Sanders was severely wounded at the battle of Frayser's Farm during the Seven Days' Battle with the regiment - a shell fragment tore into his leg. Nevertheless, he remained on the battlefield till after dark.

Returning to duty on August 11, he took command of the regiment, formally being promoted as its colonel after Sharpsburg, where he was slightly wounded in the face by rocks tossed into the air by artillery fire, at the age of just twenty-two. Sanders fought with great gallantry, serving at Fredericksburg, Salem Church, and Gettysburg. At Gettysburg, Sanders was wounded on July 2 in the knee by a minie ball but does not appear to have left the Army of Northern Virginia.
Sanders had shone brightest at Spotsylvania, taking over the brigade of the dying Abner Perrin and earning a brigadier’s promotion on May 31, 1864.

### SUPPLIED DATA
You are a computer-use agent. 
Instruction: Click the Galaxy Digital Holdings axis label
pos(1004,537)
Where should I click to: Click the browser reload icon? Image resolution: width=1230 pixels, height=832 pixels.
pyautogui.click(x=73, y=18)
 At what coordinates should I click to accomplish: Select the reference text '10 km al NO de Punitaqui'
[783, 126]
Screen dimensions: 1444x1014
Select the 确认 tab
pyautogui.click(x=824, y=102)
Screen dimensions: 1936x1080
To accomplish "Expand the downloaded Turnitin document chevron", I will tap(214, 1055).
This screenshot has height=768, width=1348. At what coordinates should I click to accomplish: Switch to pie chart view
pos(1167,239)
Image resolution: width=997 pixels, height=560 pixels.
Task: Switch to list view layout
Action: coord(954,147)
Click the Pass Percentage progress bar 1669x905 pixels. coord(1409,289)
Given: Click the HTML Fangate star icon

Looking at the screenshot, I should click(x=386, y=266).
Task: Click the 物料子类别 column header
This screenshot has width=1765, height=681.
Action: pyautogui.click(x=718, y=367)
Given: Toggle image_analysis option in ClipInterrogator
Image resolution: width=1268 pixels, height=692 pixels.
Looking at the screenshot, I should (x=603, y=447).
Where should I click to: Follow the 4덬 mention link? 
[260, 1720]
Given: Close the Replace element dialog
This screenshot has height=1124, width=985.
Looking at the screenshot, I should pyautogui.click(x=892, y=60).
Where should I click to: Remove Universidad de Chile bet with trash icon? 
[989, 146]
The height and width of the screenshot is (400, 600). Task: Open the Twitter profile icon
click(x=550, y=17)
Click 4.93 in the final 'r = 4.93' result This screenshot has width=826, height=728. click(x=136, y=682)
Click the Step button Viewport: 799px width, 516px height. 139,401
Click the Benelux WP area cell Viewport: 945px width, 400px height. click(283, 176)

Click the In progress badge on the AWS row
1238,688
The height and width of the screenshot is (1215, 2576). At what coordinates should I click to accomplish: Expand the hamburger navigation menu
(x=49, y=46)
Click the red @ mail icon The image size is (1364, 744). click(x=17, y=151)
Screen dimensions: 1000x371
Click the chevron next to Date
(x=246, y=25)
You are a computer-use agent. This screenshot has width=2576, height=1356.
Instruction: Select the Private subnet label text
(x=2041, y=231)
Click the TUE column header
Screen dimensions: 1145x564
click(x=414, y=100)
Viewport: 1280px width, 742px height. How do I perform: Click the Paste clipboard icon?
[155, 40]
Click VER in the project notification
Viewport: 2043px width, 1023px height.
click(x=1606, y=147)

### TASK
Repeat the passage about Sanders's wounds and service word for word, starting at "Sanders was severely" and stopping after "till after dark.".

### TASK OUTPUT
Sanders was severely wounded at the battle of Frayser's Farm during the Seven Days' Battle with the regiment - a shell fragment tore into his leg. Nevertheless, he remained on the battlefield till after dark.